La direction de la Gazette a pour sa part été trouvée coupable d’une pratique déloyale de travail pour avoir répondu publiquement à la lettre anonyme d’un employé. On s’attend à ce que le commissaire décide la semaine prochaine de plusieurs autres accusations de négociation de mauvaise foi, qui ont trait à des tentatives, de la part de la direction, de négocier directement avec des employés de VSC.

Dans le cadre de l’entente négociée dans la nuit de vendredi, la direction accepte également de se conformer aux procédures de la convention pour doter huit nouveaux emplois – sept à temps partiel et un à plein temps – qui seront créés dans VSC.

L’entreprise, dit Mme Leroux, avait commencé à «choisir minutieusement» parmi les employés actuels, plutôt que d’afficher les postes disponibles et de laisser toute personne intéressée présenter sa candidature. En vertu des règles énoncées dans la convention collective, il essentiel de tenir compte à la fois de la compétence et de la séniorité. Toutes choses étant égales, dit Mme Leroux, la séniorité a la précédence.

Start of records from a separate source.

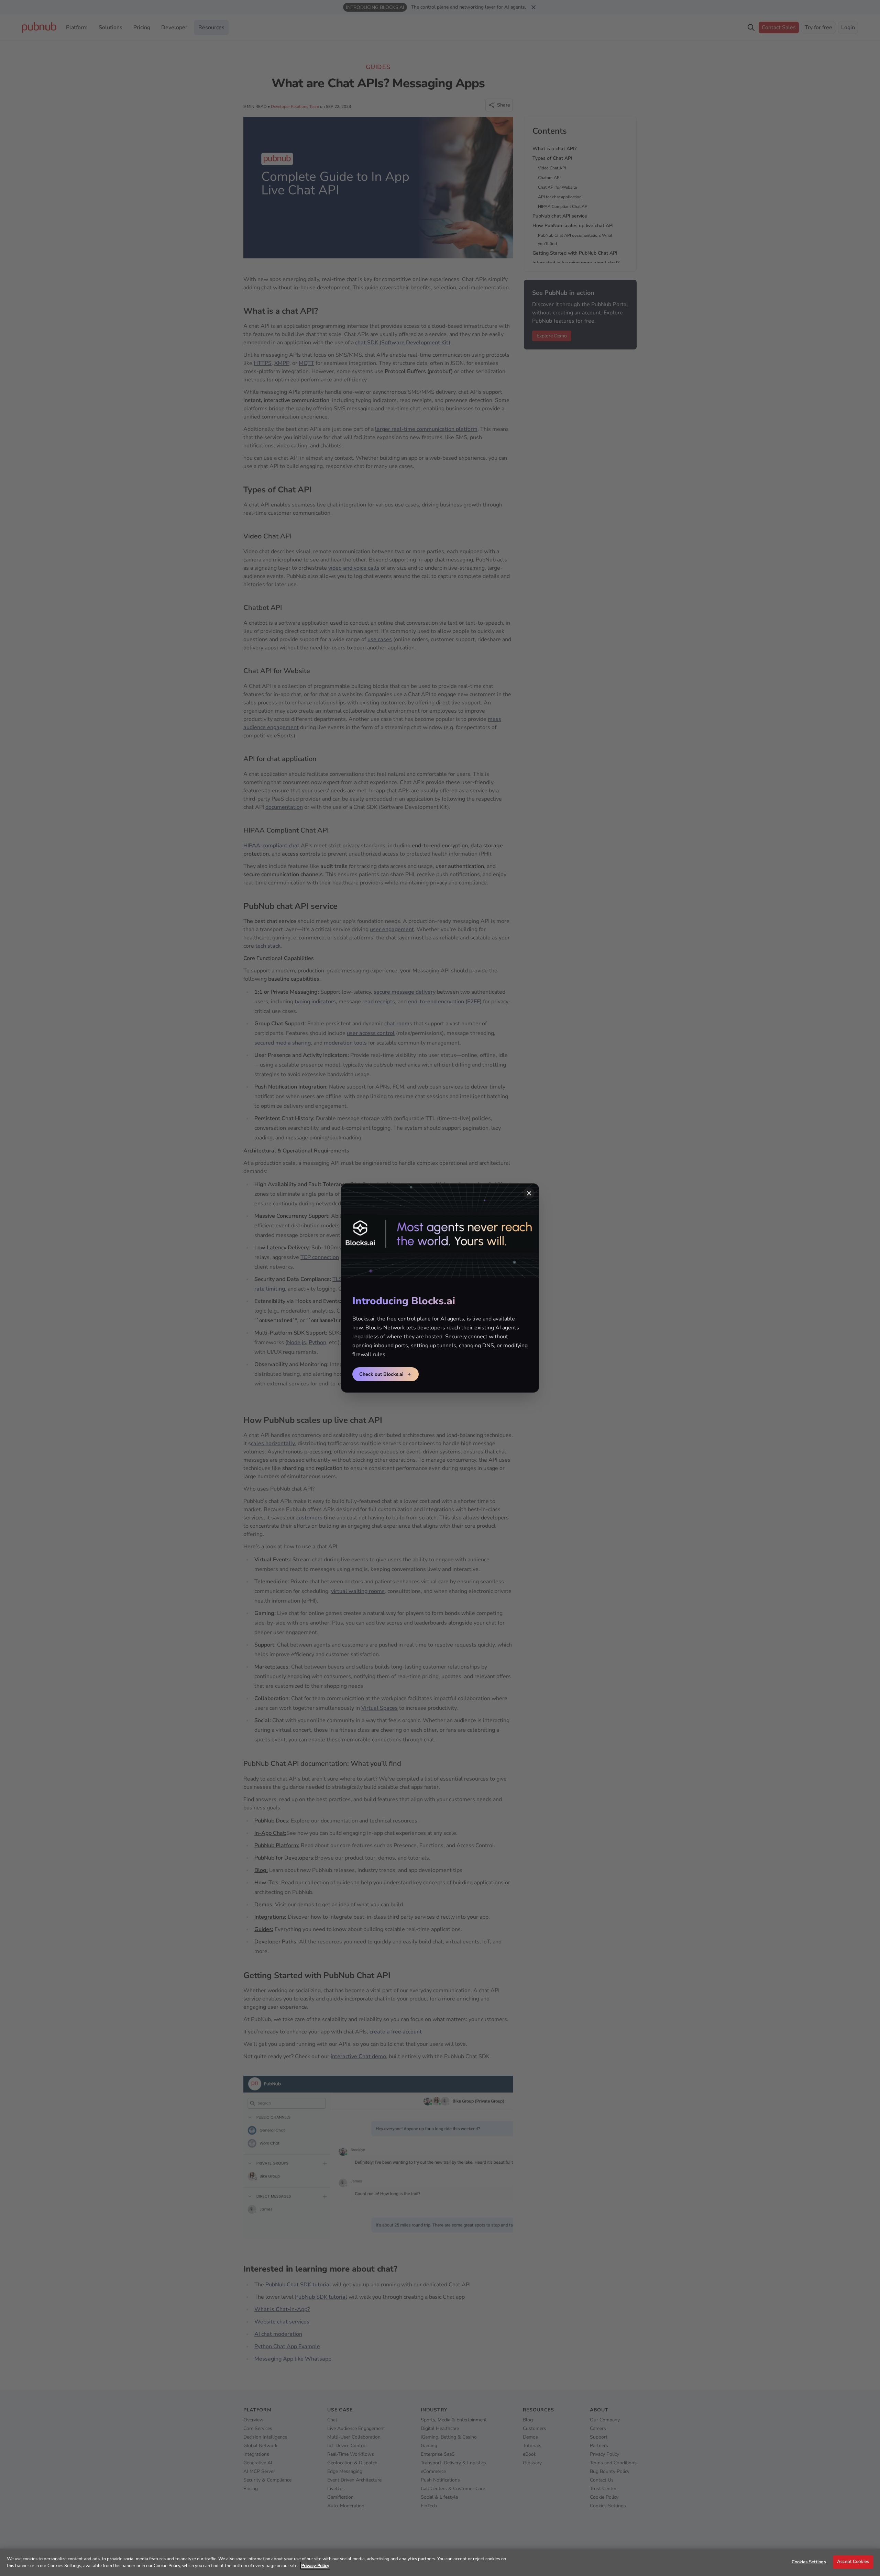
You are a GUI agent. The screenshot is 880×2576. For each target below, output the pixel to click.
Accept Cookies (853, 2562)
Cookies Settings (809, 2562)
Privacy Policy (315, 2566)
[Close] (529, 1193)
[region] (440, 2562)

La GEJM a maintenant repris les négociations en vue de doter d’une nouvelle convention collective l’unité VSC, qui comprendra désormais 23 membres, y compris les huit nouveaux postes. «Les questions les plus importantes seront celles qui ont trait à la juridiction», a précisé la présidente du local.

Les négociations en vue de renouveler les conventions collectives de la Rédaction et de la Publicité, qui contiennent toutes deux des clauses semblables au niveau de la juridiction de la Guilde, reprendront également.